At first glance, it may seem like Microsoft had more cloud revenue in its latest quarter compared to Amazon, which took in $2.89 billion from its seemingly equivalent AWS business. However, Microsoft’s “intelligent cloud” unit includes sales of cloud software services like its Office 365 and Dynamics 365 sales tool and not just infrastructure services like data storage.
It would be more appropriate to compare the financial results of AWS against those of Microsoft’s Azure cloud computing service. That’s a more apples-to-apples comparison for cloud technology purists. But Microsoft did not disclose Azure’s quarterly results in such detail. It only said that Azure’s sales rose 116% year-over-year without disclosing the relevant revenue.
When an analyst asked Nadella to contrast Microsoft’s cloud strategy with Amazon’s, Nadella claimed that Microsoft is more committed to a so-called hybrid cloud approach in which companies use a mix of both cloud computing services and their own data centers. A hybrid cloud model could benefit more heavily regulated or older businesses that want to use cloud computing services when needed while still maintaining data in their own internal infrastructure, thus satisfying any legal requirements.

#### Do this:
In the cloud revenue passage, revise the part that opens with the words containing "At first glance, it" and closes with "the relevant revenue.", and swap "apples-to-apples" for "like-for-like".

#### Provided material:
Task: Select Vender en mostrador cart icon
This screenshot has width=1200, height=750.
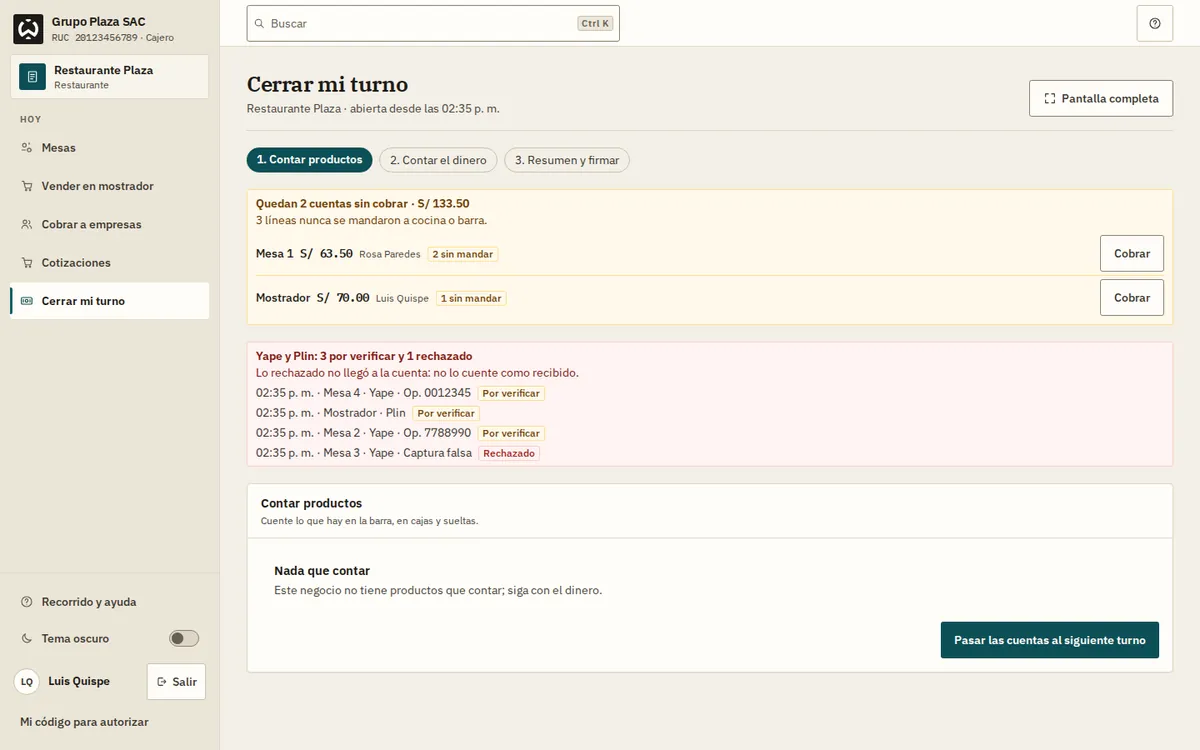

#### Full answer:
At first glance, it may seem like Microsoft had more cloud revenue in its latest quarter compared to Amazon, which took in $2.89 billion from its seemingly equivalent AWS business. However, Microsoft’s “intelligent cloud” unit includes sales of cloud software services like its Office 365 and Dynamics 365 sales tool and not just infrastructure services like data storage.
It would be more appropriate to compare the financial results of AWS against those of Microsoft’s Azure cloud computing service. That’s a more like-for-like comparison for cloud technology purists. But Microsoft did not disclose Azure’s quarterly results in such detail. It only said that Azure’s sales rose 116% year-over-year without disclosing the relevant revenue.